After the war, however, when most of Osaka had been burnt clean to the ground and the original Tsutenkaku heartlessly dismantled for parts in desperate support of the war effort, Shin-Sekai had seen its final days as Osaka’s glamorous entertainment district. Almost no effort was put into redeveloping the area in the postwar period, and it diminished into a run-down residential neighborhood. Yakuza gangsters operated in the area until the 1990s, giving Shin-Sekai a reputation as being dangerous that still lingers to this day, and after the Yakuza left, the homeless moved in to occupy the space, which did nothing to improve its image. A faint smell of piss mixed with rotting garbage had come to permeate the air of this former playground for the young.

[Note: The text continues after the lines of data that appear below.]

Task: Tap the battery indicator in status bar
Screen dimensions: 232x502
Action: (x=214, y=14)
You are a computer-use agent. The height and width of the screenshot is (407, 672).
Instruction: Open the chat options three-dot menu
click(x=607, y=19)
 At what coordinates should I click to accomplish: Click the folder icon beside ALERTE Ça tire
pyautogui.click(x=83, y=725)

But all was not lost. Surviving citizens of the neighborhood had not forgotten the glamour of the former Shin-Sekai, and even though the district was physically not what it used to be, the pride and culture of the area remained unscathed. Thanks largely to the efforts of neighborhood donations and volunteers, Tsutenkaku was rebuilt in 1956 in a slightly altered form from the original tower, and began to draw attention as a tourist attraction. Hitachi began sponsoring the tower in 1957—and still does today—dressing it with neon lights that the company renews periodically. This resulted in Tsutenkaku becoming a beautiful thing to see at night, in contrast to the dull, metallic spectacle it provided during the day. The tower was not only a piece of local history; it had become a beacon of hope for wartime recovery. It was also an encouraging companion for this lost American who, alone on his floor mat in Rapunzel Ebisu III, looked out at the shining monolith in the dark and felt a faint stirring in his heart.

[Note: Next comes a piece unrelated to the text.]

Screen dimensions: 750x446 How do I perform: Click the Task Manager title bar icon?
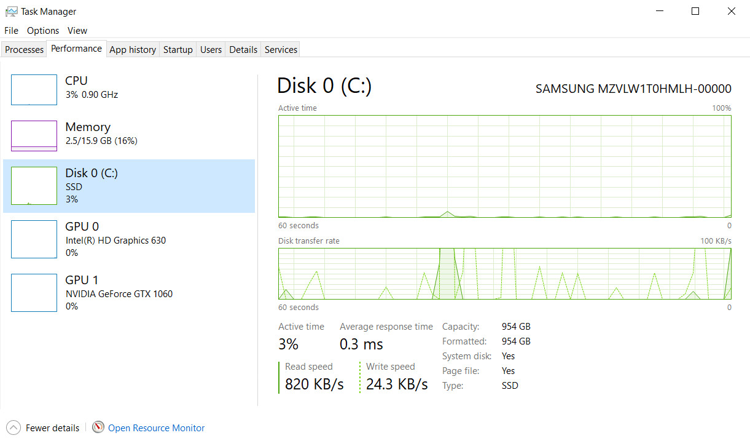coord(11,11)
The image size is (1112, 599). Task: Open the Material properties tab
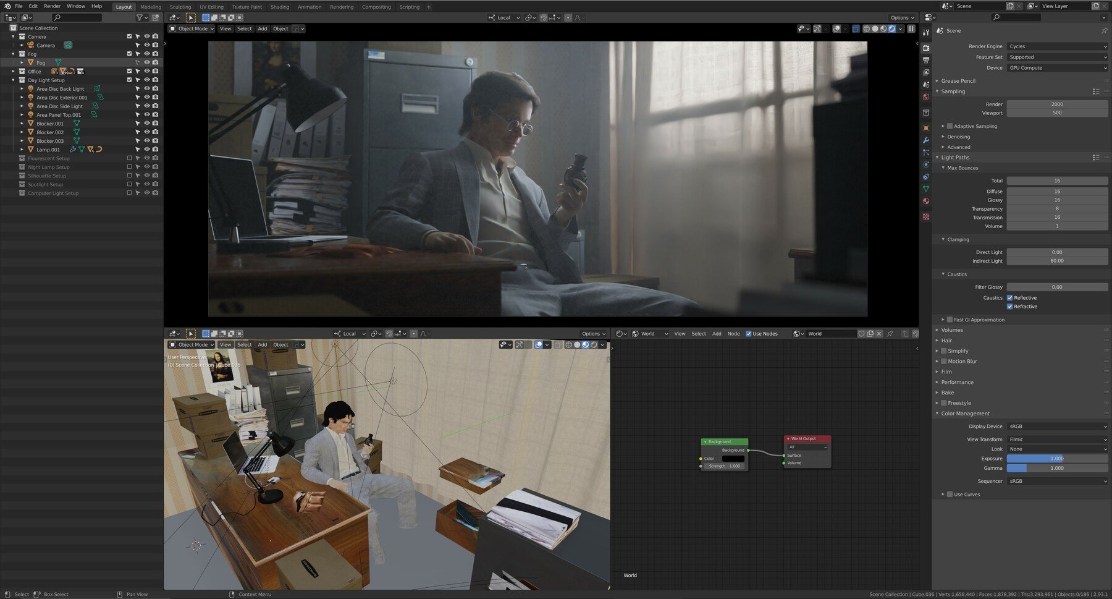[925, 202]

I imagine the way I felt looking out at the tower every night from my window was the same way many local residents must have felt when the tower’s reconstruction was finished and it once again soared in the sky. Through all the good times and all the tribulations, this simple, elegant tower waited for my return home every evening. Even during that first lonely Christmas full of regret and uncertainty, lying next to the cheap plastic tree from the hundred-yen shop, the warm rays of Tsutenkaku softly stealing through the windowpanes provided some semblance of comfort. Shin-Sekai may be a thing of the past, but its spirit, and the spirit of the Osakans who loved it, live on in this tower to the heavens.(Tsutenkaku, Shin-Sekai, and Den Den Town can be reached from Ebisucho Station on the Sakaisuji Subway Line.)